AI capabilities of Emerald improve over Sapphire Rapids
Similarly, it's no surprise that AI continues to be a focus on Emerald. More specifically, EMR adds an additional turbo frequency level compared to SPR. This detail allows the turbo process when running AMX instructions to be extended on Emerald, resulting in increased AMX processing speed compared to before. The L3 cache buffer tripled from Sapphire and higher DDR5 DRAM memory bandwidth also contribute significantly to this. According to Intel's announcement, AI capabilities of Emerald surpass Sapphire by 1.1 - 1.4 times. When compared to Ice Lake (without AMX), this performance difference is indisputable.
Comparison of AI performance between Emerald (5th) and Sapphire (4th) as well as Ice Lake (3rd)
AI is not the sole focus of Intel's attention. High Performance Computing (HPC) performance is also further 'fine-tuned.' However, these improvements are not highly practical as they focus on AVX512 instructions, which are not widely supported by many developers. Most developers still prefer AVX2 due to its stability and lower hardware requirements (many of Intel's chips also do not support AVX512).
While being a Refresh for Sapphire Rapids, the launch of Emerald Rapids or Xeon Scalable 5th generation will still leave customers relatively puzzled with the number of models as well as their names. Fortunately, by grouping products according to usage needs, customers will find it easier to find the most suitable model to purchase. Although EMR has up to 8 product groups, in reality, only 2 main groups are of interest: the High-Performance group and the Mainline group.
Regarding naming, Xeon models can be divided into 4 parts - the first digit (1), the second digit (2), the last 2 digits (3), and special characters (4). Where (1) indicates product hierarchy (high, mid, low). (2) indicates the chip generation (3 for Ice Lake, 4 for Sapphire, 5 for Emerald). (3) reflects the chip's configuration. (4) denotes special features, e.g., Q for liquid cooling, U for 1P usage, N optimized for 5G networks...

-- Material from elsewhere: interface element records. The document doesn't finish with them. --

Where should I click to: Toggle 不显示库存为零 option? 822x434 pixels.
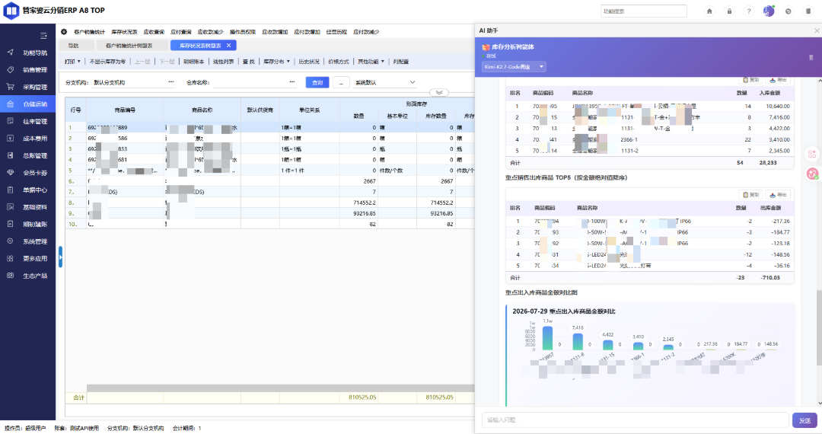coord(107,62)
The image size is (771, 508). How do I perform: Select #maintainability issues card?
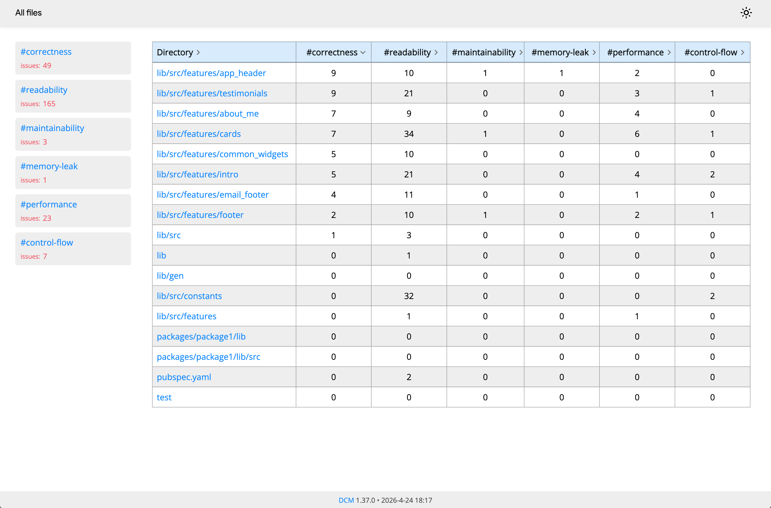(52, 128)
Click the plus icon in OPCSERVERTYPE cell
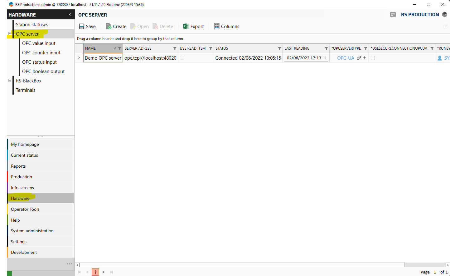 364,58
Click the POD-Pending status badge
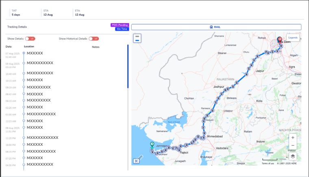 [x=120, y=25]
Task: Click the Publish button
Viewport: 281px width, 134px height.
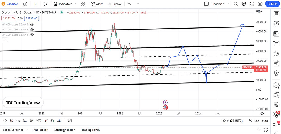Action: pyautogui.click(x=272, y=4)
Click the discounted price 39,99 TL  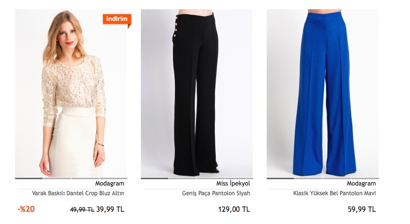coord(110,209)
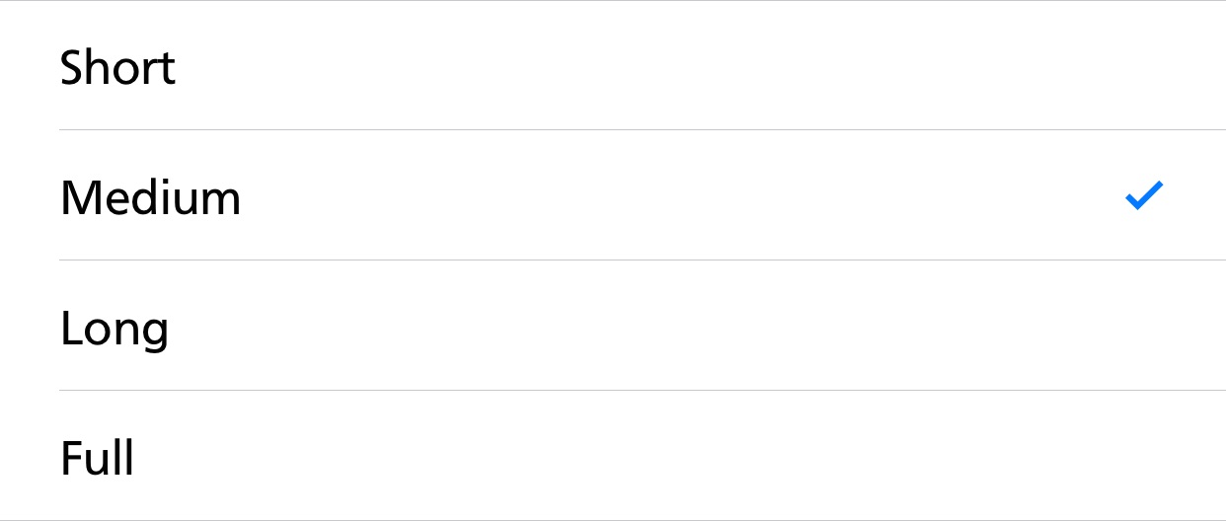Viewport: 1226px width, 521px height.
Task: Tap the currently checked Medium entry
Action: [x=613, y=195]
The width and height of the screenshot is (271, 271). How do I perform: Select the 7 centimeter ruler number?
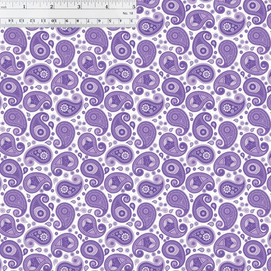coord(88,21)
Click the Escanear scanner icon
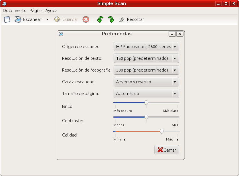Image resolution: width=239 pixels, height=176 pixels. [18, 19]
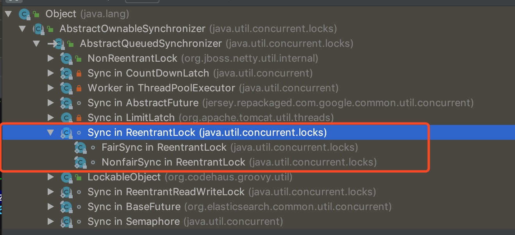Click the AbstractOwnableSynchronizer abstract class icon
The image size is (515, 235).
[x=38, y=29]

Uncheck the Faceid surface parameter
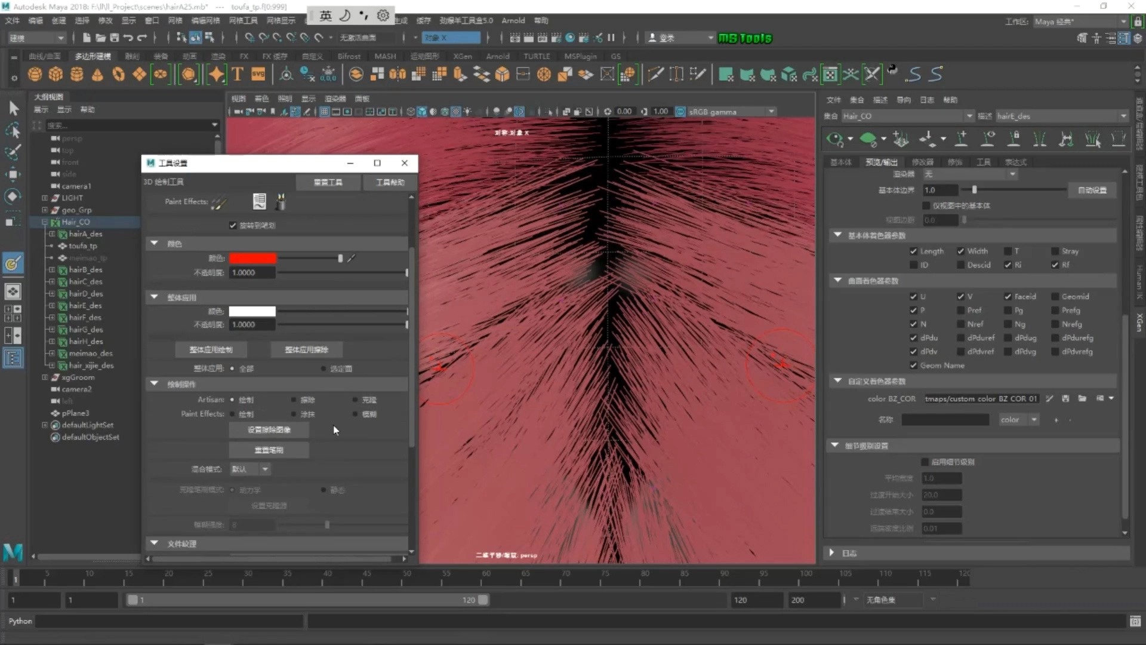[1008, 297]
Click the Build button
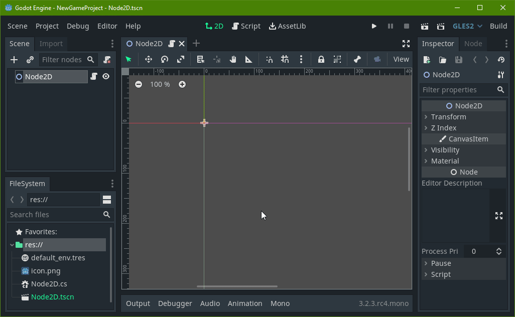This screenshot has width=515, height=317. point(498,26)

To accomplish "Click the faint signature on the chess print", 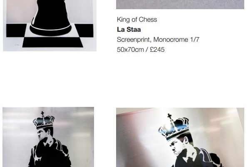I will pyautogui.click(x=17, y=45).
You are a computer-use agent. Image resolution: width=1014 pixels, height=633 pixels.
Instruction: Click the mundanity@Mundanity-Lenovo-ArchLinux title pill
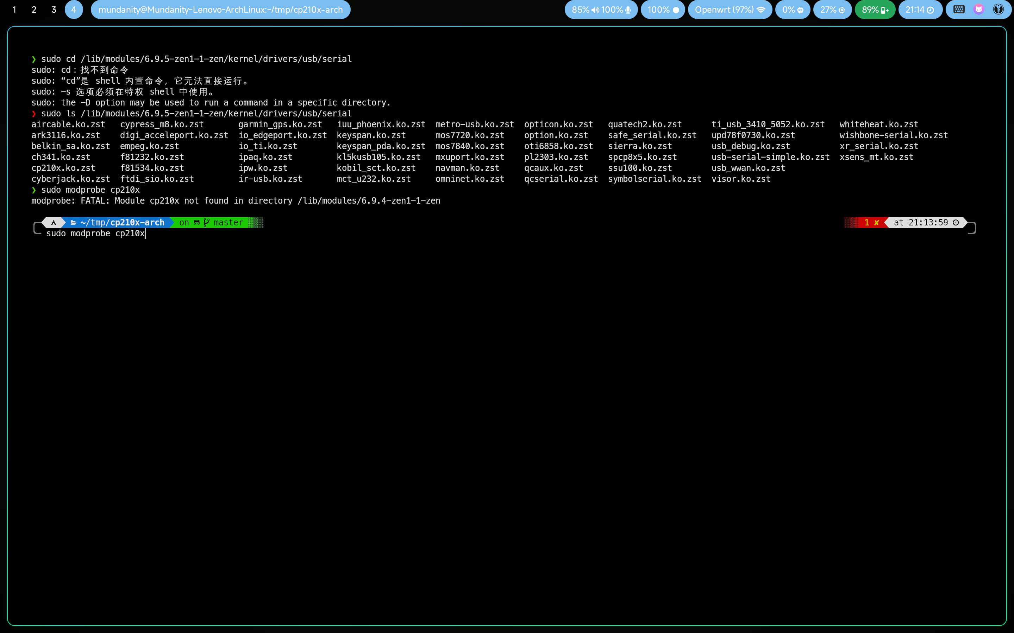point(220,10)
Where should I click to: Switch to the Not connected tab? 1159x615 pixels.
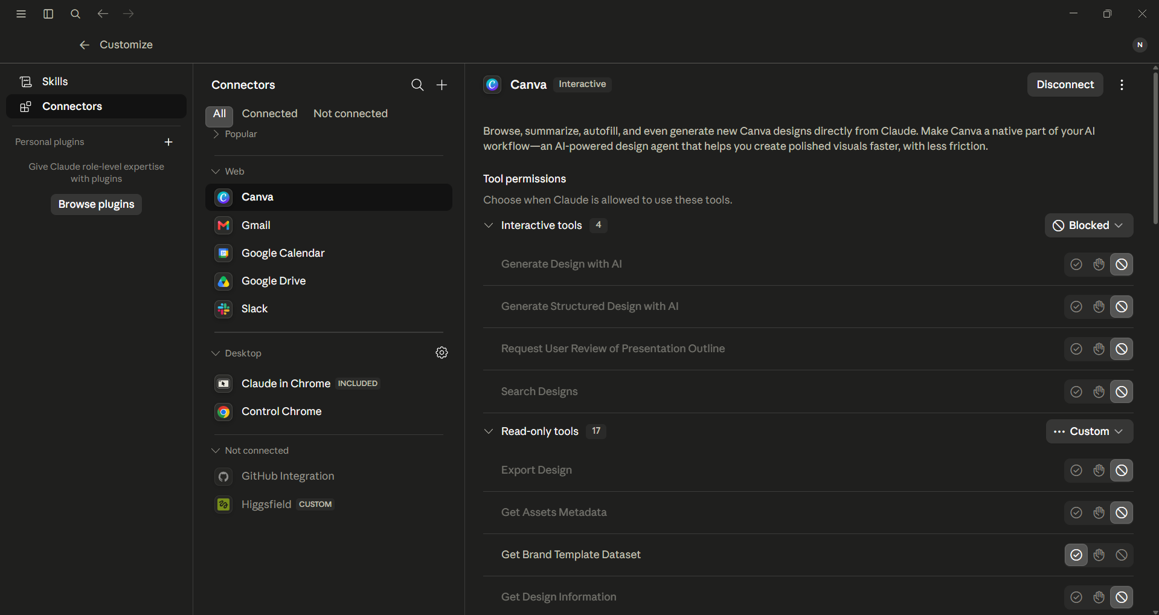[x=350, y=114]
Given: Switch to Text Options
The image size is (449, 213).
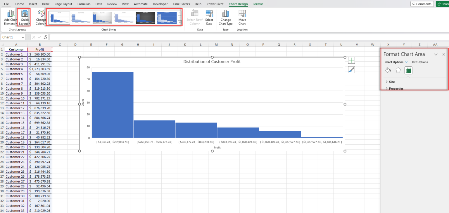Looking at the screenshot, I should coord(420,62).
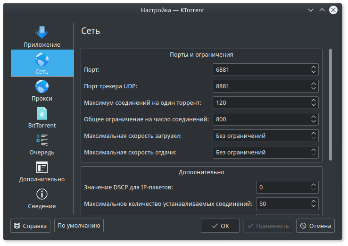Screen dimensions: 348x246
Task: Select the Сеть globe icon in sidebar
Action: pos(42,59)
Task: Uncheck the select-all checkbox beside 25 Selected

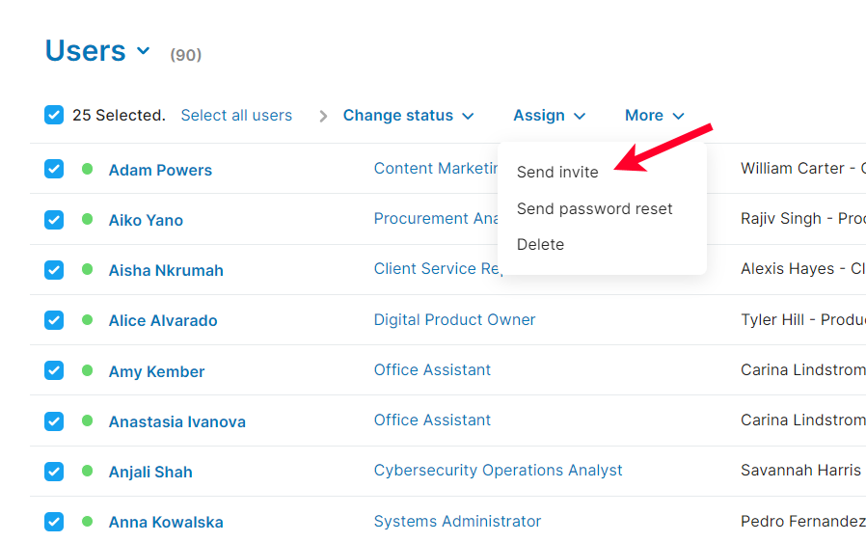Action: [54, 115]
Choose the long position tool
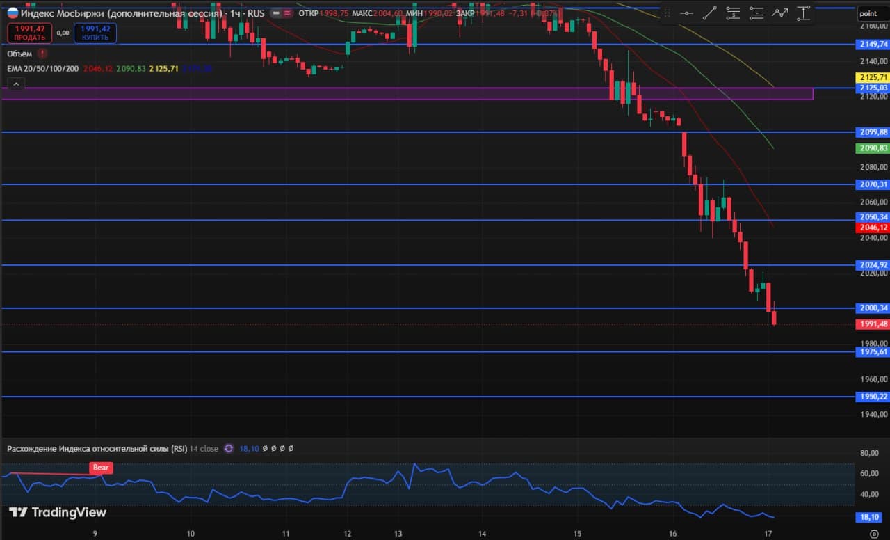The width and height of the screenshot is (890, 540). pos(757,13)
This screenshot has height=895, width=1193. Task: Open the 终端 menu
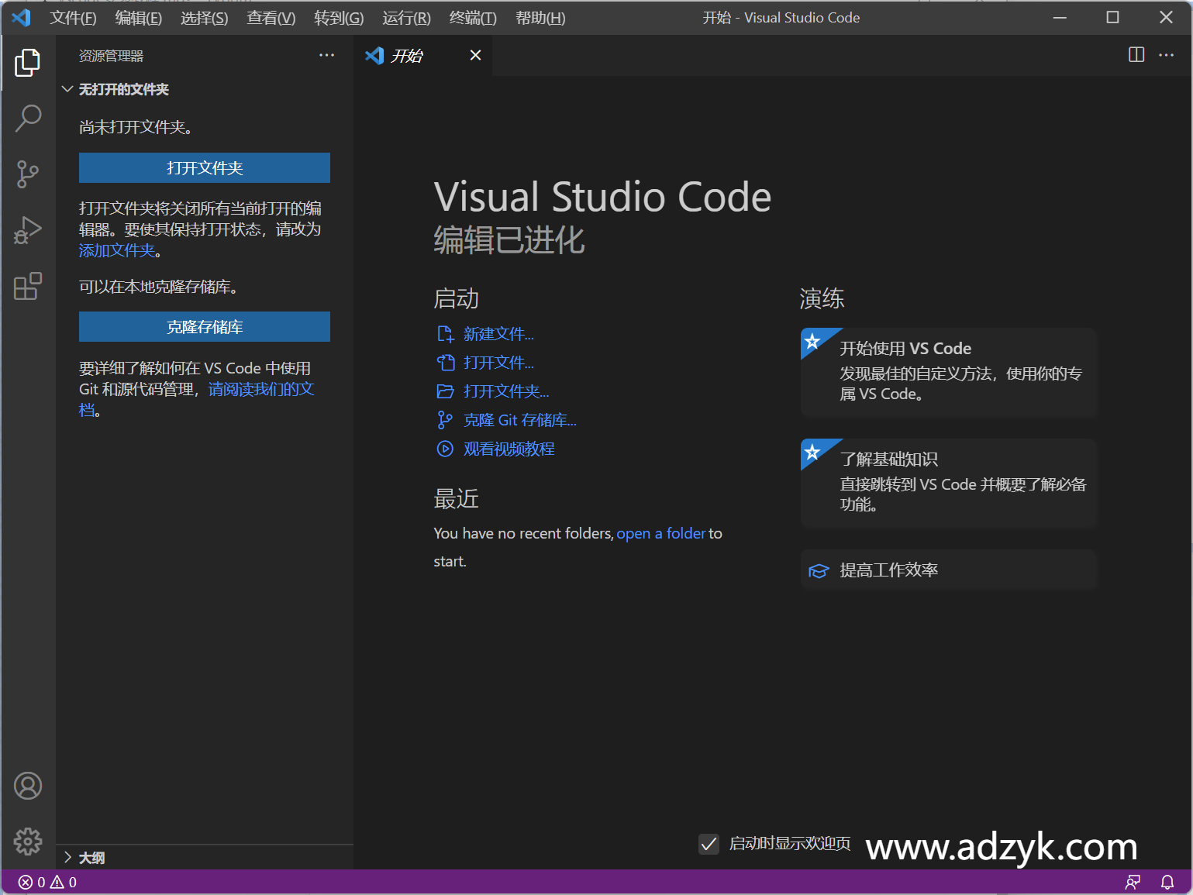pos(472,17)
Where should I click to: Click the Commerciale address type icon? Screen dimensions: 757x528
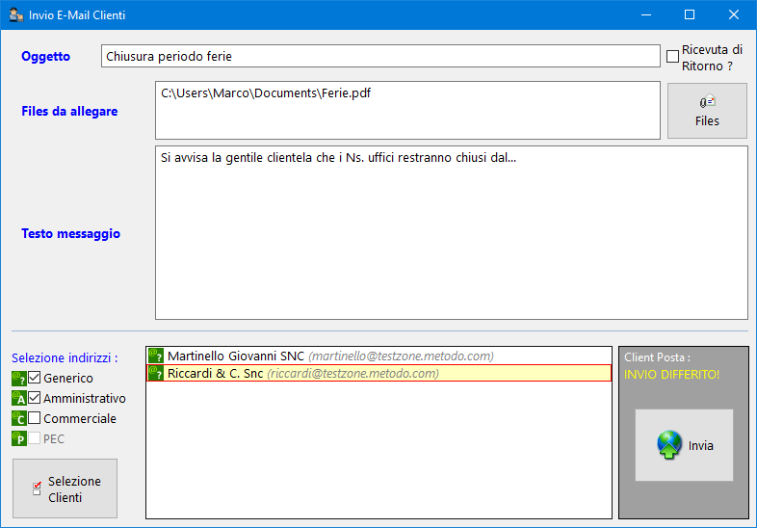click(x=18, y=418)
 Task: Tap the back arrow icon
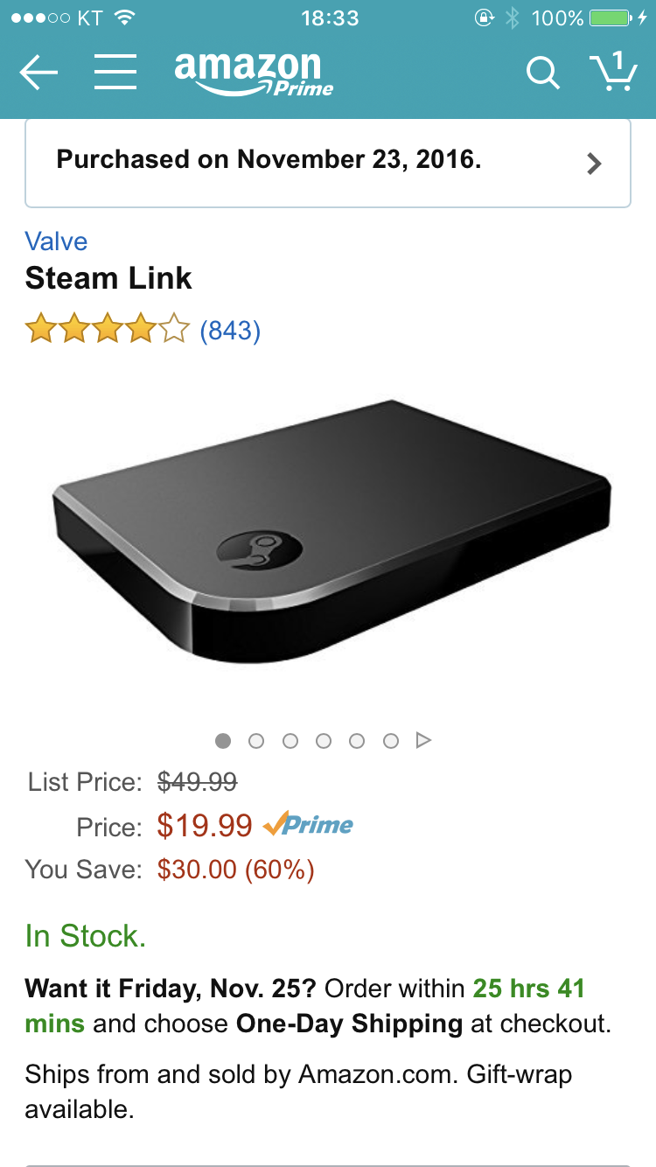(x=38, y=73)
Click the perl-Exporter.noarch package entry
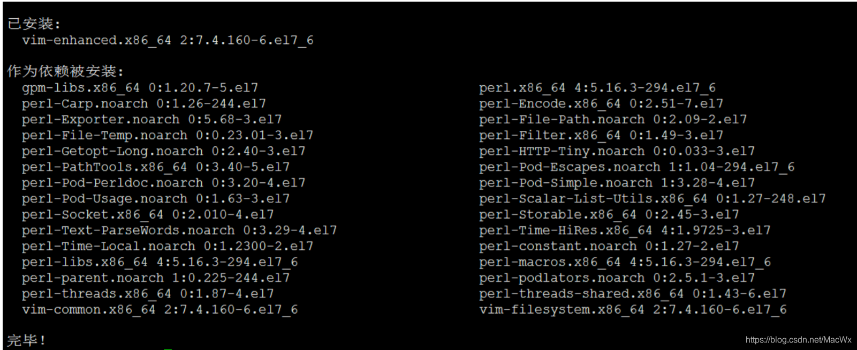This screenshot has width=857, height=350. point(151,119)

Product list and pricing of Emerald Rapids chips
It's also not difficult to notice from the image above, the highest configuration EMR models are the most expensive. For instance, the flagship model Xeon 8592+ is priced at a hefty $11,600, boasting 64 cores with base/turbo/maximum turbo frequencies of 1.9/2.9/3.9 GHz respectively, supporting max DDR5 5600 MT/s. Mid-range models with moderate configurations like Xeon 6548Y+ with only 32 cores, corresponding frequencies of 2.5/3.5/4.1 GHz but only supporting max DDR5 5200 MT/s are offered at $3,726. For the most budget-friendly option - priced at only $415, buyers will get the Xeon 3508U chip with 8 cores, frequencies of 2.1/2.2/2.2 GHz, and modest DDR5 support at 4400 MT/s.